Another option is managed accounts, which provide guidance about income streams as part of the solution. These make considerable sense as a way to help participants with their decumulation, says Delaney.

While most consultants and advisory firms prefer to retain retiree assets in the plan, according to the “2022 PIMCO US Defined Contribution Consulting Study,” that study also found that consultants and aggregators diverge on recommended retirement income solutions. Institutional consultants are most likely to recommend target-date funds with regular level payout (64%) or target-date funds with embedded guarantees (48%). Aggregators prefer managed accounts as a retirement income solution (60%), but are also likely to recommend, by 50% for each, in-plan annuities—deferred or immediate or qualified lifetime annuity contracts—or target-date funds with embedded guarantees.

A Personalized Process

People making decisions about their decumulation phase have a critical need for personalized guidance, because individual circumstances differ so much as people approach retirement, says Michael Esselman, vice president of investments for OneDigital Retirement + Wealth in Atlanta. “How do we as an industry address the personalization that these participants need?” he says. “Managed accounts fit that need for product personalization.”

The decumulation phase is more of a continuum rather than a one-time cliff, says Lorianne Pannozzo, senior vice president, workplace personalized planning and advice at Fidelity Investments in Boston. “A managed account is a personalized, integrated investment and financial planning solution. And, when you think about decumulation, that’s the time when some of a person’s factors may change more than they have in the past,” she notes. “That information changes over time, so every year, the managed account[—the portfolio and planning guidance—]could adjust based on how a person’s facts and circumstances have changed.”

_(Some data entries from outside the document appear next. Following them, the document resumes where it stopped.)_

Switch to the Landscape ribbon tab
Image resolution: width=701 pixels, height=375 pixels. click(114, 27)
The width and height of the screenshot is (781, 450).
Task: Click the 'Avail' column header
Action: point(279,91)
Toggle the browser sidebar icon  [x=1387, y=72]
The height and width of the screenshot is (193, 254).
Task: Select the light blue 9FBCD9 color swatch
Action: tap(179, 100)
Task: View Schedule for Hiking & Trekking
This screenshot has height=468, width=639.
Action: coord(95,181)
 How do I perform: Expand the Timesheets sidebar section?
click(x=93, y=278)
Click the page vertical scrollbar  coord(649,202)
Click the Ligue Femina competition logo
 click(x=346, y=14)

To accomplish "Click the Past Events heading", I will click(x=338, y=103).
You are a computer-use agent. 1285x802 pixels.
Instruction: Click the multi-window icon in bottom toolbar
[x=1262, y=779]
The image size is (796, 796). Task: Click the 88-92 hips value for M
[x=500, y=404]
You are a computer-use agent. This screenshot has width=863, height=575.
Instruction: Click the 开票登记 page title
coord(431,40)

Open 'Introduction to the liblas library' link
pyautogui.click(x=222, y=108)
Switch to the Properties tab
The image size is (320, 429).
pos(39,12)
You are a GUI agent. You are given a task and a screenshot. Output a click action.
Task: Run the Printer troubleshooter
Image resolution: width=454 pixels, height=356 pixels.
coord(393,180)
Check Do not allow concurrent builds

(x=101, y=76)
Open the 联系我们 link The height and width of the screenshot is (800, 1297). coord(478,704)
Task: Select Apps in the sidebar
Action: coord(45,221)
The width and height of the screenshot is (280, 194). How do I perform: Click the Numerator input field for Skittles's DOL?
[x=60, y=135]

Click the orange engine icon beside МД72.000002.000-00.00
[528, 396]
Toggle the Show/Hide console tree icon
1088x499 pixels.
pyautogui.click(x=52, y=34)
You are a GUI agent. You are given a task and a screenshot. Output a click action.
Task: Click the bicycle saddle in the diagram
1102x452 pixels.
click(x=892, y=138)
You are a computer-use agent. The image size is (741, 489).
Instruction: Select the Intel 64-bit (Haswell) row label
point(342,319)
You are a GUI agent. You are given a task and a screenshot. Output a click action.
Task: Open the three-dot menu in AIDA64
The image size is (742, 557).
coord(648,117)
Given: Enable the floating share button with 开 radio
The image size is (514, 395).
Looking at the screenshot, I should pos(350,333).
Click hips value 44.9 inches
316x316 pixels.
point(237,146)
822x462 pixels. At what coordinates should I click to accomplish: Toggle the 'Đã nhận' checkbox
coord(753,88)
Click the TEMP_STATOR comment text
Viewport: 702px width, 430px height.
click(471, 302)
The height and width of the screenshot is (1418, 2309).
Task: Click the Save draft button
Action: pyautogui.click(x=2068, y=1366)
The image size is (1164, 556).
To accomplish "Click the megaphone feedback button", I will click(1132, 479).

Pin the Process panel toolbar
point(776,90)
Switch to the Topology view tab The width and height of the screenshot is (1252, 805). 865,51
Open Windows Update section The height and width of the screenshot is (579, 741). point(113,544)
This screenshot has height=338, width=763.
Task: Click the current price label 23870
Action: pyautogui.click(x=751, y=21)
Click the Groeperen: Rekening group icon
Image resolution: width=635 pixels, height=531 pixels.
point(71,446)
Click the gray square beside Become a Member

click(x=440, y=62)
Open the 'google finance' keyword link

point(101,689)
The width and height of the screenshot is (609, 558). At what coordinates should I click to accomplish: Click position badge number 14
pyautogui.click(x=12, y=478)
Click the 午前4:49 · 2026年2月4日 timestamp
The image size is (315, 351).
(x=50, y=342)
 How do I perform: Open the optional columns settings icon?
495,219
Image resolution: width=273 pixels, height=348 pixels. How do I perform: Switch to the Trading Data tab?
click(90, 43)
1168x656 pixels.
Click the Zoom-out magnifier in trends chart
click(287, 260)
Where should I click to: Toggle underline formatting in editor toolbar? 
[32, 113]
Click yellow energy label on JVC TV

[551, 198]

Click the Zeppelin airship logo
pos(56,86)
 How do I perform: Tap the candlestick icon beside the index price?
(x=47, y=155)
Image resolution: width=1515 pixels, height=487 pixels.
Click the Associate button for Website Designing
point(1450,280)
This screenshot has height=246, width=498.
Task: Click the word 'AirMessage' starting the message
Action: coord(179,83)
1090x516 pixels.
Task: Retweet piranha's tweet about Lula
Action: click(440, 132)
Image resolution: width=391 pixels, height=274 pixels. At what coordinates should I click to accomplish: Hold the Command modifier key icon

For pre-retirees in a managed account, the retirement-planning process usually starts with thinking through their retirement vision. “Before participants can solve for their finances in retirement, they need to understand what they’re going to do in retirement,” Delaney says.

“Where does that person want to live? How does that person want to spend his or her time? Does that person want to work part time in retirement? What does that person want to prioritize financially: spending down the full account balance, or leaving money to his or her kids? A retirement-income solution won’t work unless it also includes helping people understand what issues they [need to address],” she says.

“It can be intimidating at the start, but, for many people, it’s a relief when they’ve put together a plan for their expenses in retirement.”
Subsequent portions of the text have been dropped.